(DATA SHOWN Opens)
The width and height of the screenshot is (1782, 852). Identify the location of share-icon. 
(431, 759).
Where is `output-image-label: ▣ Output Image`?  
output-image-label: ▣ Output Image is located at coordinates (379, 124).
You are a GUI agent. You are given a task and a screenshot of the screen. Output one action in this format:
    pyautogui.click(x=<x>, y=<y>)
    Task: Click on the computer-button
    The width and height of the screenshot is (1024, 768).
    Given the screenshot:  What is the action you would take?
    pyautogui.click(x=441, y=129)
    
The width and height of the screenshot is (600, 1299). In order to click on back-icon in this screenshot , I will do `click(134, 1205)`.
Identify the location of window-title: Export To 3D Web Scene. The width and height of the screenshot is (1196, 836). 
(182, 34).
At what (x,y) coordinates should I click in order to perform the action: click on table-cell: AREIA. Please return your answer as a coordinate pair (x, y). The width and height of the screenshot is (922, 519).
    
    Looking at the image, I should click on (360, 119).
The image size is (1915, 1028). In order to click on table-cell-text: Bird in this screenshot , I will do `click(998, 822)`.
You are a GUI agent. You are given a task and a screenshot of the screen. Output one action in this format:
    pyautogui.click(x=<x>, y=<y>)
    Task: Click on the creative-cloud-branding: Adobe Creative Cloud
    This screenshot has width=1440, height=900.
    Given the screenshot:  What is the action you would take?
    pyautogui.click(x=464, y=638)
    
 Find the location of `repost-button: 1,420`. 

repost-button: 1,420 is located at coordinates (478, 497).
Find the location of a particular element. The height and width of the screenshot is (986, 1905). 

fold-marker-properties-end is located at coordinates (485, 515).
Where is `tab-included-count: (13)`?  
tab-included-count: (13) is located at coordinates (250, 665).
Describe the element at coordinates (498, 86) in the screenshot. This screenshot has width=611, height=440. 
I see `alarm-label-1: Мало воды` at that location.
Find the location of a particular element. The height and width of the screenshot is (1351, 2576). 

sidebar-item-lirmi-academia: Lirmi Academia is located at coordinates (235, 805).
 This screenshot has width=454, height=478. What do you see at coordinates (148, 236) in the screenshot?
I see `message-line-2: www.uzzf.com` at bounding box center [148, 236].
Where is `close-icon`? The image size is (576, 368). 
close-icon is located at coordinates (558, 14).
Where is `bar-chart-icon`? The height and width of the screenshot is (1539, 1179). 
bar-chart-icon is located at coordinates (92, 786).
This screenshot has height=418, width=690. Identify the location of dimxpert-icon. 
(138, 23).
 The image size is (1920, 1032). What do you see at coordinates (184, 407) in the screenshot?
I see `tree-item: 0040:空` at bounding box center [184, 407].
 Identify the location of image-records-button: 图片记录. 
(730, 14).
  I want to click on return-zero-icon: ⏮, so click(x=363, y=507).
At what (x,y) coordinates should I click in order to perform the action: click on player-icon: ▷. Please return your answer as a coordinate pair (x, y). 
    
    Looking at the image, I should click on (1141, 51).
(DATA SHOWN Closes)
Copy all of the rows above again, swapping "Identify the location of" for "Give the position of" and leaving everything else unchanged.

→ TASK RESULT
The width and height of the screenshot is (1782, 852). Give the position of share-icon. 
(431, 759).
Where is `output-image-label: ▣ Output Image`?  
output-image-label: ▣ Output Image is located at coordinates (379, 124).
You are a GUI agent. You are given a task and a screenshot of the screen. Output one action in this format:
    pyautogui.click(x=<x>, y=<y>)
    Task: Click on the computer-button
    The width and height of the screenshot is (1024, 768).
    Given the screenshot:  What is the action you would take?
    pyautogui.click(x=441, y=129)
    
The width and height of the screenshot is (600, 1299). In order to click on back-icon in this screenshot , I will do `click(134, 1205)`.
Give the position of window-title: Export To 3D Web Scene. The width and height of the screenshot is (1196, 836). 
(182, 34).
At what (x,y) coordinates should I click in order to perform the action: click on table-cell: AREIA. Please return your answer as a coordinate pair (x, y). The width and height of the screenshot is (922, 519).
    
    Looking at the image, I should click on (360, 119).
The image size is (1915, 1028). In order to click on table-cell-text: Bird in this screenshot , I will do `click(998, 822)`.
You are a GUI agent. You are given a task and a screenshot of the screen. Output one action in this format:
    pyautogui.click(x=<x>, y=<y>)
    Task: Click on the creative-cloud-branding: Adobe Creative Cloud
    This screenshot has width=1440, height=900.
    Given the screenshot:  What is the action you would take?
    pyautogui.click(x=464, y=638)
    
 Find the location of `repost-button: 1,420`. 

repost-button: 1,420 is located at coordinates (478, 497).
Find the location of a particular element. The height and width of the screenshot is (986, 1905). 

fold-marker-properties-end is located at coordinates (485, 515).
Where is `tab-included-count: (13)`?  
tab-included-count: (13) is located at coordinates (250, 665).
Describe the element at coordinates (498, 86) in the screenshot. This screenshot has width=611, height=440. 
I see `alarm-label-1: Мало воды` at that location.
Find the location of a particular element. The height and width of the screenshot is (1351, 2576). 

sidebar-item-lirmi-academia: Lirmi Academia is located at coordinates (235, 805).
 This screenshot has width=454, height=478. What do you see at coordinates (148, 236) in the screenshot?
I see `message-line-2: www.uzzf.com` at bounding box center [148, 236].
Where is `close-icon`? The image size is (576, 368). 
close-icon is located at coordinates (558, 14).
Where is `bar-chart-icon`? The height and width of the screenshot is (1539, 1179). 
bar-chart-icon is located at coordinates (92, 786).
This screenshot has height=418, width=690. Give the position of dimxpert-icon. 
(138, 23).
 The image size is (1920, 1032). What do you see at coordinates (184, 407) in the screenshot?
I see `tree-item: 0040:空` at bounding box center [184, 407].
 Give the position of image-records-button: 图片记录. 
(730, 14).
  I want to click on return-zero-icon: ⏮, so click(x=363, y=507).
At what (x,y) coordinates should I click in order to perform the action: click on player-icon: ▷. Please return your answer as a coordinate pair (x, y). 
    
    Looking at the image, I should click on (1141, 51).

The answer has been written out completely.